§ **PASSAGE SHOWN**

########

Convenience wrapper for bagging recursive partitioning regression.

Provides a formula/DataFrame interface for the bagging_recursive_partitioning_regressor.

Variables:

MODEL_TYPE (ClassVar[Type[cleands.base.supervised_model]]) – Underlying model type, fixed to bagging_recursive_partitioning_regressor.

Parameters:

  • formula (str)

  • data (DataFrame)

Example

>>> model = BaggingRecursivePartitioningRegressor.from_formula("y ~ x1 + x2", data=df)
>>> model.predict(df[["x1", "x2"]])
class cleands.Prediction.ensemble.RandomForestRegressor(formula, data, *args, **kwargs)[source]

Bases: PredictionModel

Convenience wrapper for random forest regression.

Provides a formula/DataFrame interface for the random_forest_regressor, which implements an ensemble of recursive partitioning trees with random feature sub-sampling.

Variables:

MODEL_TYPE (ClassVar[Type[cleands.base.supervised_model]]) – Underlying model type, fixed to random_forest_regressor.

Parameters:

  • formula (str)

  • data (DataFrame)

Example

>>> model = RandomForestRegressor.from_formula("y ~ x1 + x2 + x3", data=df)
>>> model.predict(df[["x1", "x2", "x3"]])

########

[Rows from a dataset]

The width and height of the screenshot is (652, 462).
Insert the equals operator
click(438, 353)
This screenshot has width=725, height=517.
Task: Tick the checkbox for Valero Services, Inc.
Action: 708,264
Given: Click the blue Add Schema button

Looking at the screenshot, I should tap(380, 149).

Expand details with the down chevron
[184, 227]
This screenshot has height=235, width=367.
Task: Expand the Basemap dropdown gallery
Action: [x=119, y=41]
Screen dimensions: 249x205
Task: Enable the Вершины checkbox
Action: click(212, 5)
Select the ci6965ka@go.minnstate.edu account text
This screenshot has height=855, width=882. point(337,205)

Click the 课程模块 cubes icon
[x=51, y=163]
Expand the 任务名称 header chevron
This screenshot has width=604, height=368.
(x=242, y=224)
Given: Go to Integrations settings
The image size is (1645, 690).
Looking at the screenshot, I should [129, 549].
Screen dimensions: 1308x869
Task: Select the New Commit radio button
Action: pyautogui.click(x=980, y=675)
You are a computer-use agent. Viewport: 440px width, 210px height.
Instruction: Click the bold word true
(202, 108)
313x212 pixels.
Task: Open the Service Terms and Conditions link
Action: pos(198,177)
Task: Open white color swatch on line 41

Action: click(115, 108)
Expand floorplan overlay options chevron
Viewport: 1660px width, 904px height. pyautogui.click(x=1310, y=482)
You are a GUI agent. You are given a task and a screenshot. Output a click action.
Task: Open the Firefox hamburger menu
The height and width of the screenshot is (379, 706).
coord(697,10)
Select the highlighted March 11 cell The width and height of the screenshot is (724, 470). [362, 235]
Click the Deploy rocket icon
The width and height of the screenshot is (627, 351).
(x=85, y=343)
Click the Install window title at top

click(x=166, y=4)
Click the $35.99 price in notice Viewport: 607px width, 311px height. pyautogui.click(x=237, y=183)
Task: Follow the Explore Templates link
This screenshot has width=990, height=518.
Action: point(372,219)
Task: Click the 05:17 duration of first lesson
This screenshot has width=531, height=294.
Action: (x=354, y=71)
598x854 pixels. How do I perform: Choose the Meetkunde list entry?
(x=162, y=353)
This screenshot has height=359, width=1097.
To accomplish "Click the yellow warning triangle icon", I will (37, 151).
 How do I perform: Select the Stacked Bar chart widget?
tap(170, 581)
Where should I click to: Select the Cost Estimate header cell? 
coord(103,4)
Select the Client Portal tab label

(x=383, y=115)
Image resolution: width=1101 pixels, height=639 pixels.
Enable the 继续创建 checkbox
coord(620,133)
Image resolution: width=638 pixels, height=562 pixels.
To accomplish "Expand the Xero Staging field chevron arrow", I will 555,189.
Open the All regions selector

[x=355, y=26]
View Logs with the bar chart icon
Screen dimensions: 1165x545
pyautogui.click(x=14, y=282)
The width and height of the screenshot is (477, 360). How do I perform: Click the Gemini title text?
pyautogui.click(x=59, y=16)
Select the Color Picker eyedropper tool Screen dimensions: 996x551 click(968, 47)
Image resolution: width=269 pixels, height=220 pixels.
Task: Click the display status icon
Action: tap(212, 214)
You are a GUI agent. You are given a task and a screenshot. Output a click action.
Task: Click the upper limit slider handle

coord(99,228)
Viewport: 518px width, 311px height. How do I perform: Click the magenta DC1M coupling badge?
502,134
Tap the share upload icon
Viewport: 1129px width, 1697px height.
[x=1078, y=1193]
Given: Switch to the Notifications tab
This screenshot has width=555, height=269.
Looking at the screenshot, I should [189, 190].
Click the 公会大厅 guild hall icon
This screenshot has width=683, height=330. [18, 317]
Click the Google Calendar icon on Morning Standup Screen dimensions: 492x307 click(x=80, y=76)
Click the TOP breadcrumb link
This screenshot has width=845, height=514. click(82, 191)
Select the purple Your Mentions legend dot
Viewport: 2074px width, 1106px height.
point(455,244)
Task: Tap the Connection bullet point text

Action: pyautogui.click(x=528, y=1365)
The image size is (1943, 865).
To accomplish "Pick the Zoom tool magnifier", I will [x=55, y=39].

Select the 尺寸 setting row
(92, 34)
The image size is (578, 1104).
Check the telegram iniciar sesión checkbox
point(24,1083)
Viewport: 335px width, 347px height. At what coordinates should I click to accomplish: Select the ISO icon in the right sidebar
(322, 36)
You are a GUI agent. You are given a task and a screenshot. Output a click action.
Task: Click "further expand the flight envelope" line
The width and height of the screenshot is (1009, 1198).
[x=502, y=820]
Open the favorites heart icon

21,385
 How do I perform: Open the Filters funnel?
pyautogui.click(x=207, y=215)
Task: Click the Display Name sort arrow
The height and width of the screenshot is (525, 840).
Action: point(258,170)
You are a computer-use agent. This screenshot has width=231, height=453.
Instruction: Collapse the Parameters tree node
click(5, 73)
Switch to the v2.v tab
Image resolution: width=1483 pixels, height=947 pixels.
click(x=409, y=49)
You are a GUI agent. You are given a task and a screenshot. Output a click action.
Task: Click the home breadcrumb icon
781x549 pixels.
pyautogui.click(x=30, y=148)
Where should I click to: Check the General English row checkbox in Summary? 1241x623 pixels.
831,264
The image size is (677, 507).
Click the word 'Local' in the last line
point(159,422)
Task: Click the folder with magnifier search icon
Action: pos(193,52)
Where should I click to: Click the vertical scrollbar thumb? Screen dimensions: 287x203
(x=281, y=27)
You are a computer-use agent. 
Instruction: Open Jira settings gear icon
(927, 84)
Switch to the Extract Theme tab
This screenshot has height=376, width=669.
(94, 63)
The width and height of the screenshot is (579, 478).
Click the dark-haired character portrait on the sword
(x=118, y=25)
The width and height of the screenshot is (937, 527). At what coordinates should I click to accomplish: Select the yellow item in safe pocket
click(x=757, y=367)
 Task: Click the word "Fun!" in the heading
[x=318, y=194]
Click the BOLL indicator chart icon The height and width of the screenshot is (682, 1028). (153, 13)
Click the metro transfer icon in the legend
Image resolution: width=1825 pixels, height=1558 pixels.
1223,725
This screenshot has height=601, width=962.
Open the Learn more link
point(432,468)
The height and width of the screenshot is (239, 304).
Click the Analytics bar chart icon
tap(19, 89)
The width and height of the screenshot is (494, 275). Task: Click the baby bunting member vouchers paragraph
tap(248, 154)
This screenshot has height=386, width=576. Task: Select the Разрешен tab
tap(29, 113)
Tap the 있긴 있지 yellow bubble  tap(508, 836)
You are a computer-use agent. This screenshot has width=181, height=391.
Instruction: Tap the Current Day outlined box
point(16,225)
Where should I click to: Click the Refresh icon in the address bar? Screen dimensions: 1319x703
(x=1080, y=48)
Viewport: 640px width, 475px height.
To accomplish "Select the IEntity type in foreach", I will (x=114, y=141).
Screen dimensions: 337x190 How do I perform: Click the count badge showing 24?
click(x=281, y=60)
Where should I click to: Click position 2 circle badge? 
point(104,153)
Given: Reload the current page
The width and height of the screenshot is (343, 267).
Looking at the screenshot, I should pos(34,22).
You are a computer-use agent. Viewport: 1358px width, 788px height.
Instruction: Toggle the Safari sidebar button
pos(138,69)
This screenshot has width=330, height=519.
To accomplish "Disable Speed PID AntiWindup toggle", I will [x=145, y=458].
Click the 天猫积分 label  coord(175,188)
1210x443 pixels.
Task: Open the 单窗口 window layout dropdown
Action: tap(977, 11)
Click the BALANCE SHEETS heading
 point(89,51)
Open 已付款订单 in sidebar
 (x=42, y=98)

########

§ **REQUESTS**
(1) Answer these about the documentation excerpt, one line each:
(a) What type is listed for the formula parameter?
(b) What base class does RandomForestRegressor have?
(c) What does random_forest_regressor implement?
(2) Please output the lines of the records as a JSON list of strings, one string per line and no blank lines, starting at the first line of the records and ending at the line containing "(x=242, y=224)".

§ **WORKED SOLUTIONS**
(1)
(a) str
(b) PredictionModel
(c) An ensemble of recursive partitioning trees with random feature sub-sampling

(2)
[
  "The width and height of the screenshot is (652, 462).",
  "Insert the equals operator",
  "click(438, 353)",
  "This screenshot has width=725, height=517.",
  "Task: Tick the checkbox for Valero Services, Inc.",
  "Action: 708,264",
  "Given: Click the blue Add Schema button",
  "Looking at the screenshot, I should tap(380, 149).",
  "Expand details with the down chevron",
  "[184, 227]",
  "This screenshot has height=235, width=367.",
  "Task: Expand the Basemap dropdown gallery",
  "Action: [x=119, y=41]",
  "Screen dimensions: 249x205",
  "Task: Enable the Вершины checkbox",
  "Action: click(212, 5)",
  "Select the ci6965ka@go.minnstate.edu account text",
  "This screenshot has height=855, width=882. point(337,205)",
  "Click the 课程模块 cubes icon",
  "[x=51, y=163]",
  "Expand the 任务名称 header chevron",
  "This screenshot has width=604, height=368.",
  "(x=242, y=224)"
]